- [GIVEN PROBLEM]:
Print the lines from the one containing "Open the settings" through the end of the list, word for word.

· · · · · · ·

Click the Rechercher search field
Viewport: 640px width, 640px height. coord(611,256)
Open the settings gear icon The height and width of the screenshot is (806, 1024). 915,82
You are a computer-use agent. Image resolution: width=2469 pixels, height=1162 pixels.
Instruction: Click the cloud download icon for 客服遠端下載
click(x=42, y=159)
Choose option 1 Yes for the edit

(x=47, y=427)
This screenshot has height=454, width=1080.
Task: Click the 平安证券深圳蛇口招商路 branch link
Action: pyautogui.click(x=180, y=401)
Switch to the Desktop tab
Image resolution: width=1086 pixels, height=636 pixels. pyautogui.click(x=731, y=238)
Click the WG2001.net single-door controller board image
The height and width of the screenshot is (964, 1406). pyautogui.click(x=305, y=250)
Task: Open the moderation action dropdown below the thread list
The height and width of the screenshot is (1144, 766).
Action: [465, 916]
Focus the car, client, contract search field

· · · · · · ·

- [THE OUTPUT]:
Open the settings gear icon The height and width of the screenshot is (806, 1024). 915,82
You are a computer-use agent. Image resolution: width=2469 pixels, height=1162 pixels.
Instruction: Click the cloud download icon for 客服遠端下載
click(x=42, y=159)
Choose option 1 Yes for the edit

(x=47, y=427)
This screenshot has height=454, width=1080.
Task: Click the 平安证券深圳蛇口招商路 branch link
Action: pyautogui.click(x=180, y=401)
Switch to the Desktop tab
Image resolution: width=1086 pixels, height=636 pixels. pyautogui.click(x=731, y=238)
Click the WG2001.net single-door controller board image
The height and width of the screenshot is (964, 1406). pyautogui.click(x=305, y=250)
Task: Open the moderation action dropdown below the thread list
The height and width of the screenshot is (1144, 766).
Action: [465, 916]
Focus the car, client, contract search field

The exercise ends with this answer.